• _Information supplied_
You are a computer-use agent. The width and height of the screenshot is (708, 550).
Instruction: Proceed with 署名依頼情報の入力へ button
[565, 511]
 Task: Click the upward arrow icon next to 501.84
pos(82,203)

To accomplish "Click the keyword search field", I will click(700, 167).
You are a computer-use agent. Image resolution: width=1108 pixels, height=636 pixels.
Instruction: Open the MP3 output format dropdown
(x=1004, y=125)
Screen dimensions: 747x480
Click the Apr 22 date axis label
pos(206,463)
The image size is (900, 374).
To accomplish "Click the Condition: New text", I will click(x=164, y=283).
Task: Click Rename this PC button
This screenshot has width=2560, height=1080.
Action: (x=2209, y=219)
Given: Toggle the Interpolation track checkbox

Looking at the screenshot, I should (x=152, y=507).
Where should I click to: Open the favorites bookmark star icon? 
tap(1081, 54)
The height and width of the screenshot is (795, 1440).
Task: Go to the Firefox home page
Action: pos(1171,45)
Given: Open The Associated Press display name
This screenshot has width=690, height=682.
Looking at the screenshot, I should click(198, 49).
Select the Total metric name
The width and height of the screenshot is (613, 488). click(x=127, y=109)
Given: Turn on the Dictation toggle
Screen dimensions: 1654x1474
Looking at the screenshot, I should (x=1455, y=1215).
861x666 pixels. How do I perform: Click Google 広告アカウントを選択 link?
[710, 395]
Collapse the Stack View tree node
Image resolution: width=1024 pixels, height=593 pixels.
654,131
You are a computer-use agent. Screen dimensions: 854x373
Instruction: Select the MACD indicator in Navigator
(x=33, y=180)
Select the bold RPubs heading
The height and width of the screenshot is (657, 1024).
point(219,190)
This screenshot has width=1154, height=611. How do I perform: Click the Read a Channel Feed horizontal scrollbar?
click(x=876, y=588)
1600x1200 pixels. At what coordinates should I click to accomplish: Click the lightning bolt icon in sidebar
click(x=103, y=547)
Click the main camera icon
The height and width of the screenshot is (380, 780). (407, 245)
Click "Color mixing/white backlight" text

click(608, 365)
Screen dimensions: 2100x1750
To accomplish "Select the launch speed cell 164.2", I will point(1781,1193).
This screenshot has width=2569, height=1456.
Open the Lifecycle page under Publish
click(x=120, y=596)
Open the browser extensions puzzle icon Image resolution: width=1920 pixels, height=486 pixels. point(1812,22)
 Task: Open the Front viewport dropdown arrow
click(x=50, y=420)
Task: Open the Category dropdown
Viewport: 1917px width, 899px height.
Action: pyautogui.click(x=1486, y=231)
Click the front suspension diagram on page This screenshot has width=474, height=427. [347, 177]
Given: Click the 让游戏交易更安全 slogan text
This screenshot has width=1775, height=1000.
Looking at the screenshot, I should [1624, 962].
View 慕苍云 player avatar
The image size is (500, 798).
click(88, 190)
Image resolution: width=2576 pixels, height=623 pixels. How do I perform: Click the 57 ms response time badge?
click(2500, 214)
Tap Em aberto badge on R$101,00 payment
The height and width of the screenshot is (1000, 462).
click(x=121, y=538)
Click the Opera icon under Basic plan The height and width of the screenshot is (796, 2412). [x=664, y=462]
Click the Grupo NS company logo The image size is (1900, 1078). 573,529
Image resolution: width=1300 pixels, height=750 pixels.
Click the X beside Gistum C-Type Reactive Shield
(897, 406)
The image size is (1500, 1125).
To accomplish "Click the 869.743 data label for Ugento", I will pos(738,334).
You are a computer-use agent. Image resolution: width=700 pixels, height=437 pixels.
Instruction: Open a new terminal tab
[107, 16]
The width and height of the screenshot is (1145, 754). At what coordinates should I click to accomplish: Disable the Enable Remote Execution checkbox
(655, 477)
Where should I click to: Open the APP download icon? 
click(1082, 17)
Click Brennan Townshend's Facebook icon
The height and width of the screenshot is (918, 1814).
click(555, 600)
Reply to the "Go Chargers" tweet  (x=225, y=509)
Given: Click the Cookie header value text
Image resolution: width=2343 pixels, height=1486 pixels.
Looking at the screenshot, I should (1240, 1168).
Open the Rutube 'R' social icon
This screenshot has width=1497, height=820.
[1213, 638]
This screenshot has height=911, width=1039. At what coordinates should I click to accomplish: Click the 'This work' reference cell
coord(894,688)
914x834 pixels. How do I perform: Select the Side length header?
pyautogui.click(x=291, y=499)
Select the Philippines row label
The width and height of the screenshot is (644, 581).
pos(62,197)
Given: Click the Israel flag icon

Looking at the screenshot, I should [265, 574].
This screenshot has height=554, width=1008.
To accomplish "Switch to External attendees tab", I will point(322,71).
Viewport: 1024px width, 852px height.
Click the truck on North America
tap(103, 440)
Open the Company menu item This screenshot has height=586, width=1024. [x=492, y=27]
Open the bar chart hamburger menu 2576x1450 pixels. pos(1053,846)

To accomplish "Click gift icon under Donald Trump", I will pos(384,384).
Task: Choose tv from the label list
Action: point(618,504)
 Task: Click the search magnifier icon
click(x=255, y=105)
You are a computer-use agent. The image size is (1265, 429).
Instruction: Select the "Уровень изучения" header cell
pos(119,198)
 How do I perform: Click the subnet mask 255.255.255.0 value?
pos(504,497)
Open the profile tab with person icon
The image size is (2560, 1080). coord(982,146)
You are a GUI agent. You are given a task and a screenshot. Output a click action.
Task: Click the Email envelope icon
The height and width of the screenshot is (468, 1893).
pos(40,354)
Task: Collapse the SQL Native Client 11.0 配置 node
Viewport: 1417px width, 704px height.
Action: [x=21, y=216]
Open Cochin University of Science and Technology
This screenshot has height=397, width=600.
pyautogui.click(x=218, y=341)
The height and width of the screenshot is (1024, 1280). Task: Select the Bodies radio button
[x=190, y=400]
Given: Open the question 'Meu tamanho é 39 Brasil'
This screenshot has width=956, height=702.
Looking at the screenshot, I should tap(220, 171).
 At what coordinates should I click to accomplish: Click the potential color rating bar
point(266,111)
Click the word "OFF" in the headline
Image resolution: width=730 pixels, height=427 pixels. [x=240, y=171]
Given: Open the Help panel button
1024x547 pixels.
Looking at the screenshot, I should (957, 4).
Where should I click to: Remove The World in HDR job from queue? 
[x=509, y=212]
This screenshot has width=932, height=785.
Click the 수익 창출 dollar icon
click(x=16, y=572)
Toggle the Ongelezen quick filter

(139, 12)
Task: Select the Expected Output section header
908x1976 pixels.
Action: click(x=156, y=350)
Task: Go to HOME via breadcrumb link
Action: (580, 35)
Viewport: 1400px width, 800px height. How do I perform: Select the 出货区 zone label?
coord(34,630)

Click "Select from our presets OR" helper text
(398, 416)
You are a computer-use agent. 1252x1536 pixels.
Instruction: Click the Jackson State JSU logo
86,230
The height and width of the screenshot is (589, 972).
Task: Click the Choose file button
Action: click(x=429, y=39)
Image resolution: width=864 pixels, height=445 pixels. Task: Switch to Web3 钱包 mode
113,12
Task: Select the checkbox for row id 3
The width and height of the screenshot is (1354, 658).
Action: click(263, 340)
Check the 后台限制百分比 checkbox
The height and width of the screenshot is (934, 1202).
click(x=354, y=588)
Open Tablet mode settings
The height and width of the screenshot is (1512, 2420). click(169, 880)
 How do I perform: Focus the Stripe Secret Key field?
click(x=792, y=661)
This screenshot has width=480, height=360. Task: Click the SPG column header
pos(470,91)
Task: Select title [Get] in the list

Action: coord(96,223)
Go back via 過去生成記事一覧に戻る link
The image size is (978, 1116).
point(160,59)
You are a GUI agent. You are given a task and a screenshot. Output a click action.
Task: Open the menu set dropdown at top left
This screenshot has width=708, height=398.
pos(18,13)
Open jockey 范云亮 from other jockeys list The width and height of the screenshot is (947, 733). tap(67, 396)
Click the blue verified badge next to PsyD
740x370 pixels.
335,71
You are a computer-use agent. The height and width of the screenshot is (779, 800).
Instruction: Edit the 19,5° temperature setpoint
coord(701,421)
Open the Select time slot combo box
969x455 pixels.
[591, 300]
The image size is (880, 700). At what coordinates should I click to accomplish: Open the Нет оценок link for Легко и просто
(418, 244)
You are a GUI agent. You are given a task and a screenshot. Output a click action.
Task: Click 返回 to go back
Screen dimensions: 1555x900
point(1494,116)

• _What you have to do_
Please gather each line of the data above that contains the string "mode" and copy those lines out. Case counts, so only matches with the same capitalization qualify.

• _Solution to this problem_
Image resolution: width=864 pixels, height=445 pixels. Task: Switch to Web3 钱包 mode
Open Tablet mode settings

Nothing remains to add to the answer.